Hugh Edward Richardson  (22 December 1905 – 3 December 2000) was an Indian Civil Service officer, British diplomat and Tibetologist. His academic work focused on the history of the Tibetan empire, and in particular on epigraphy. He was among the last Europeans to have known Tibet and its society before the Chinese invasions which began in 1950.

Biography and career 
Born in St. Andrews, Fife, the son of a British Army medical officer, Richardson studied classics at Keble College, Oxford. He entered the Indian Civil Service on 9 October 1930. Transferring to the Foreign and Political Service of the Government of India, Richardson was posted to Baluchistan as an Assistant Political Agent. In July 1936, he was appointed as the British Trade Agent at Gyantse. He represented Britain in Lhasa, capital of Tibet, from 1936 to 1940 and again from 1946 to 1950, in the final years having become the diplomatic representative of the recently independent India.

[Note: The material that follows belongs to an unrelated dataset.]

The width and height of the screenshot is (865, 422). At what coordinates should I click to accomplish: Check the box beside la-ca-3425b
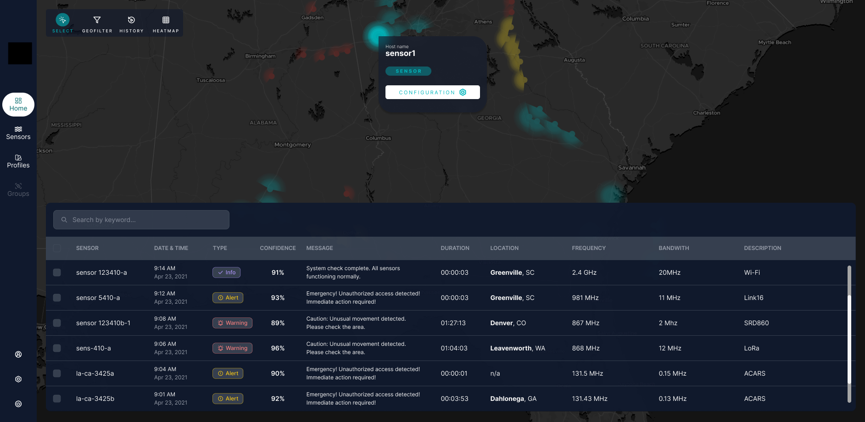point(57,399)
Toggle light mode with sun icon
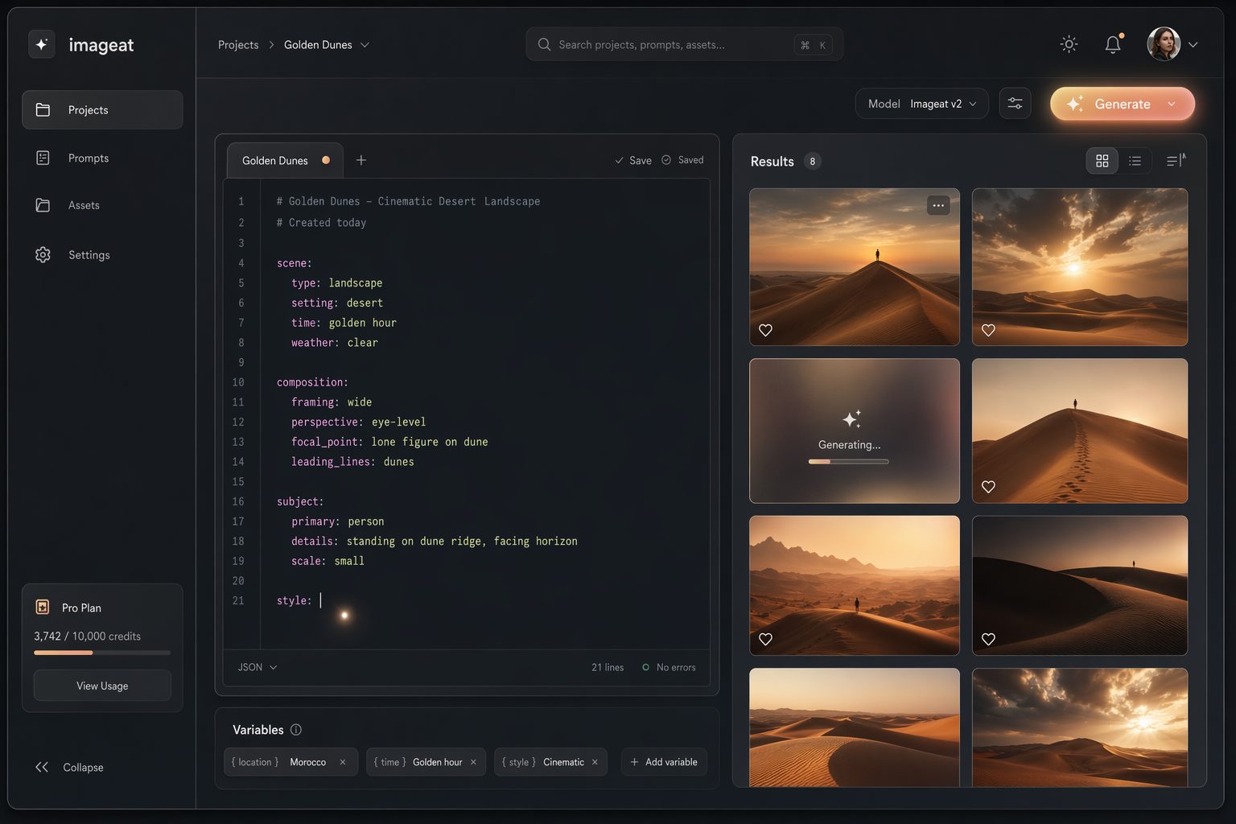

Of the Tibetan government during his time in Lhasa, Richardson said:

"My counterparts were...experienced negotiators. . .and masters of procrastination and evasion, and might assume the cloak of simple people with no experience of the outside world. . .There could be no doubt I was dealing with ministers of a government that was completely independent in both its internal and external affairs."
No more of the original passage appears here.